听孙固形容的,貌似是合作方给程让定的酒店不合心意,所以跑来她这里打尖儿住店来了。
具体哪里不合心意,孙固支支吾吾的不肯说。
焦软反而很好奇。再不合心意,五星级酒店也比她这粉红小沙发躺着舒服吧?
程让今天回来得早。
带了鸡翅和排骨回来做饭。
这男人挑剔,米其林餐厅都能被他挑出一堆毛病,平时忙工作,一闲下来,就以烧饭做菜为乐趣。
有现成的饭吃,焦软乐意至极。
吃饭的时候,焦软说:“公平起见,我就不收你房费了。不过你要再给我做半个月的饭,做到回老家过年。怎么样?”
“不怎么样。”程让盛好一碗汤,推到她面前,“我明天回公司,你也跟我一起回去。你住在外面,吃不饱饿瘦了,过年回家爷爷见了,又要找我不痛快。”
“你不是翅膀硬了吗?还怕爷爷啊。”
“我孝顺。”程让看向她:“而且我也没翅膀可硬。”
焦软实话实说:“你全身都硬。”
程让俊面微红:“闭嘴。”
“干嘛。”焦软侧头看了他一眼,不明白他突如其来的别扭是为哪般。
几秒后,她反应过来。
“又不是没睡过,你脸红什么。”
“……”程让冷声命令:“焦嘤嘤,吃饭的时候不要说话。”
焦软怕他今后不给她做饭。
“喔。”大口吃菜,大口喝汤。
焦软吃东西一向让人看着很有食欲。程让这顿饭吃得比平时都多。
“程让。”焦软随口一问:“青鹭什么时候上市呀?”
“怎么?”程让偏头看她:“想跟去?”
“随便问问。”
“你也是股东之一,想去就去。”
焦软吃饱了,躺到沙发上,舒服地伸了个懒腰:“放心吧,那份合同我没签。没分你钱,用不着心疼。”

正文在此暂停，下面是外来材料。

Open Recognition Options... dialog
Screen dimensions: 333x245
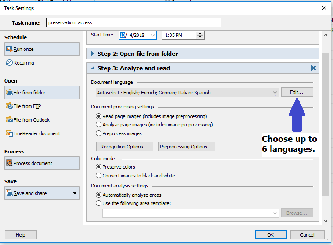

程让看了她一会儿,转过头去:“材料已经通过审核,时间暂定这月25号。年前一定能上。”
他说的这么详细干嘛。
焦软抬头看了他一眼,对上程让的目光,她做了个鬼脸:“写作业去了,拜拜。”
程让微愣。
他为什么会想着,要带小破孩去见证这种重要时刻。
月末。
青鹭科技在宏交所上市。
因为程让在这一行业领域的影响力,这一消息占据当天各大媒体头版头条。
焦软正去往程家武馆弘河分馆的路上。
路经赋迎商圈,看到大厦电视墙闪过青鹭科技最新技术的广告。
那些芯片的特效好酷炫。
像它们创始人一样酷。
司机大爷赞叹:“我国科研界的一大突破啊,青出于蓝而胜于蓝,青鹭牛逼。”
焦软眼睛亮了亮:“您知道青鹭?”
“我退休前就在研究所搞研发,这不退休了,没事儿干,就出来跑跑单子找点乐子。”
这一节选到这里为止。